Copy out every line of the records below word for word, leaving out the pictures.

---------- DATA SUPPLIED ----------

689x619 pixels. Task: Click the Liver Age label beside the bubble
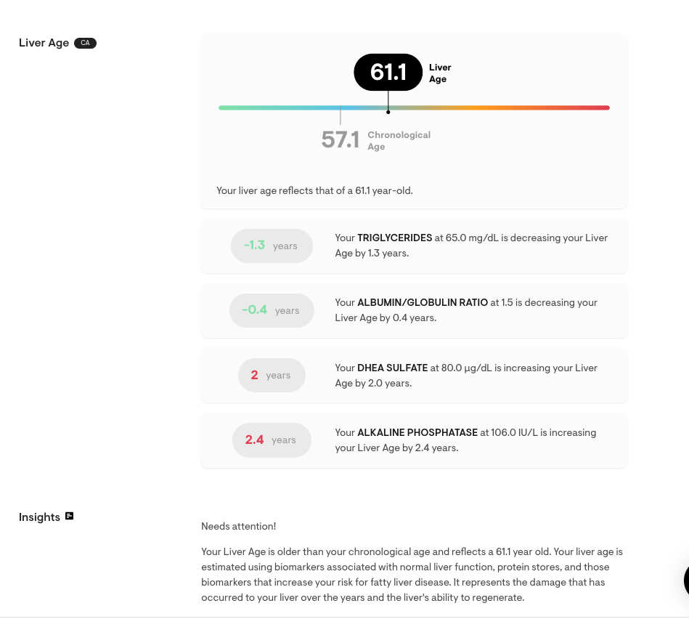[440, 73]
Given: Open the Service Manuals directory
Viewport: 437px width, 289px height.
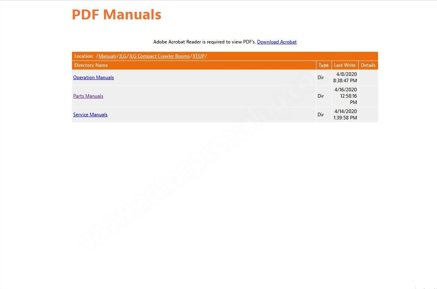Looking at the screenshot, I should (x=90, y=115).
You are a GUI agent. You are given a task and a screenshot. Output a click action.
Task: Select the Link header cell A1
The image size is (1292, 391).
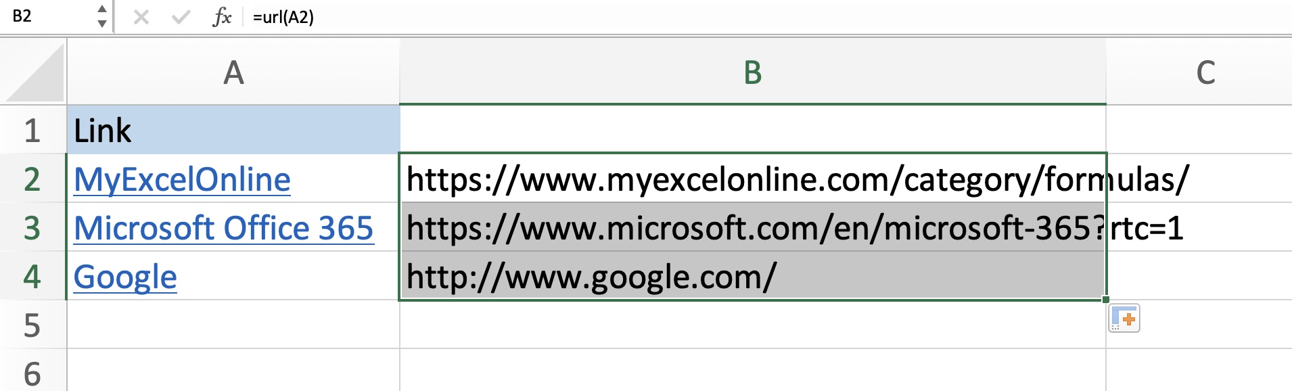(233, 130)
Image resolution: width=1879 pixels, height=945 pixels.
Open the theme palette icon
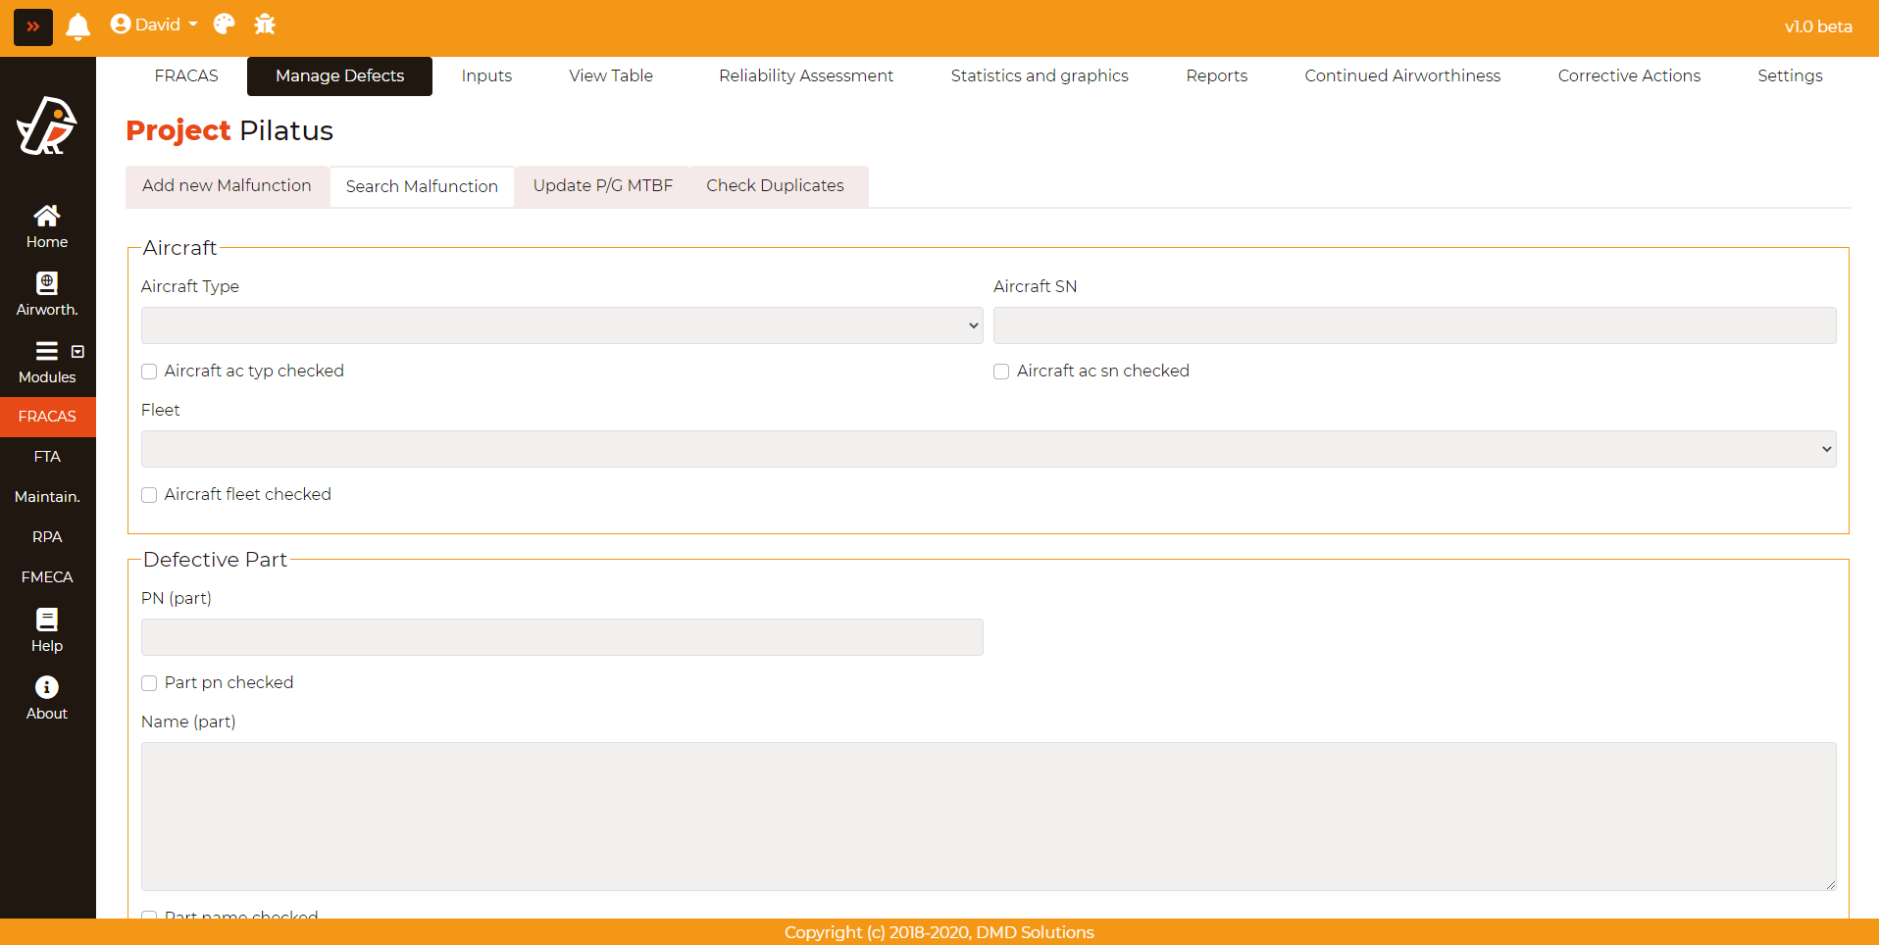[224, 25]
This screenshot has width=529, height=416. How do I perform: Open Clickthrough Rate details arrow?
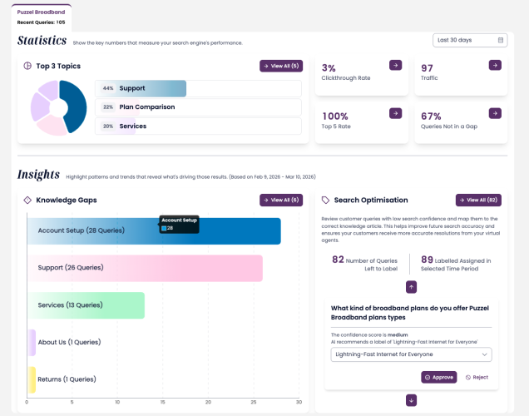tap(395, 65)
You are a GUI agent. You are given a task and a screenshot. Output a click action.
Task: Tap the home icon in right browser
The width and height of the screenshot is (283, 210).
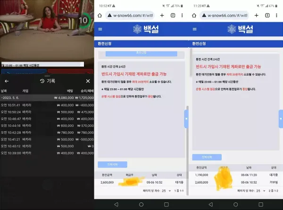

----------

FULL OUTPUT>
689x619 pixels. Task: Click the Liver Age label beside the bubble
[440, 73]
Given: Open the Service Manuals directory
Viewport: 437px width, 289px height.
Looking at the screenshot, I should (x=90, y=115).
You are a GUI agent. You are given a task and a screenshot. Output a click action.
Task: Select the Link header cell A1
The image size is (1292, 391).
(233, 130)
Image resolution: width=1879 pixels, height=945 pixels.
Open the theme palette icon
[224, 25]
This screenshot has width=529, height=416. How do I perform: Open Clickthrough Rate details arrow?
tap(395, 65)
You are a GUI agent. You are given a task and a screenshot. Output a click action.
Task: Tap the home icon in right browser
The width and height of the screenshot is (283, 210).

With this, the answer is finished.